Ölümlü adli olaylara gelince, Adli Tıp Kurumunun oldukça nitelikli bir hizmet verdiğini biliyoruz. Ancak, merkezdeki hizmet sunumunun yerelde karşılığını bulmadığını da biliyoruz. Bununla birlikte, geçenlerde yerelde yaptığımız ve inceleme için örneklerinin Adli Tıp Kurumuna gönderildiği bir otopsi için Adli Tıp Kurumunca, “ölüm nedeninin otopsiyi yapan birimden istenmesi” şeklindeki görüşü ile birlikte inceleme sonuçlarının mahalline gönderildiğine tanık olduk. Bu da, yıllarca savunduğum, olması gereken konulardan biri idi. Dolayısıyla oldukça olumlu karşıladım. Bu yaklaşım, yerelde otopsi uygulamasına katılan kişilerin, daha sonra inceleme sonuçlarını yorumlayarak ölüm nedenini de belirleyeceğini düşünerek daha titiz çalışılmasına neden olacağı gibi eğitim açısından da anlamlıdır. Hem yargı sürecini kısaltacak hem Kurumun iş yükünü azaltacak hem de yereldeki uygulayıcıların sorumluluğunu arttıracak bir uygulamadır.

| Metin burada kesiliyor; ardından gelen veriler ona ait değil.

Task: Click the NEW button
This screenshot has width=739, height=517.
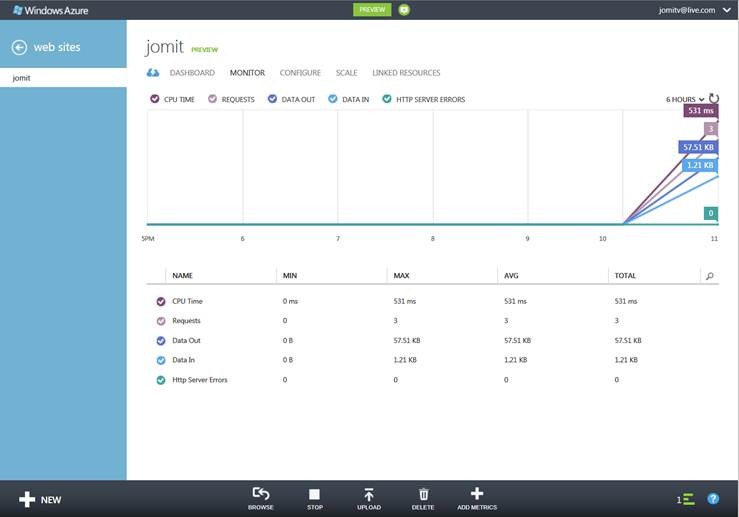Action: 40,500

Geçtiğimiz yıl, Adli Tıp Kurumundan geçen Devlet Denetleme Kurulunun raporunda dikkat çeken hususlar, yıllardır yakındığımız ve öneriler getirdiğimiz konulara da ışık tutacak niteliktedir.
Sivil toplum gelişmekte, hak arama bilinci artmakta, nitelikli adli tıp hizmetleri talep edilmekte, taraf bilirkişiliğinden yararlanma ve alternatif rapor alma girişimleri artmaktadır.
Diğer yandan tüm bu gelişmelerle paralel olarak, yegâne bilirkişi kurumunun Adli Tıp Kurumu olmadığını bilen ve uygulamaya yansıtan hâkim, savcı ve avukatların sayısının her geçen gün artacağını tahmin etmekteyim.
Dahası vardır, ama bunlar benim bir anda görebildiğim bardağın dolu tarafı. Adli tıpla ilgili tüm kurum ve birimlerin yapılanmasında ve hizmet akışında tüm bu dinamikler göz önünde bulundurulmalıdır.
Tüm alanlarda olduğu gibi adli tıp alanında da insan hakları ve evrensel değerler çerçevesinde değişim ve gelişimden yana el verdiğimiz bir yeni yıl diliyorum.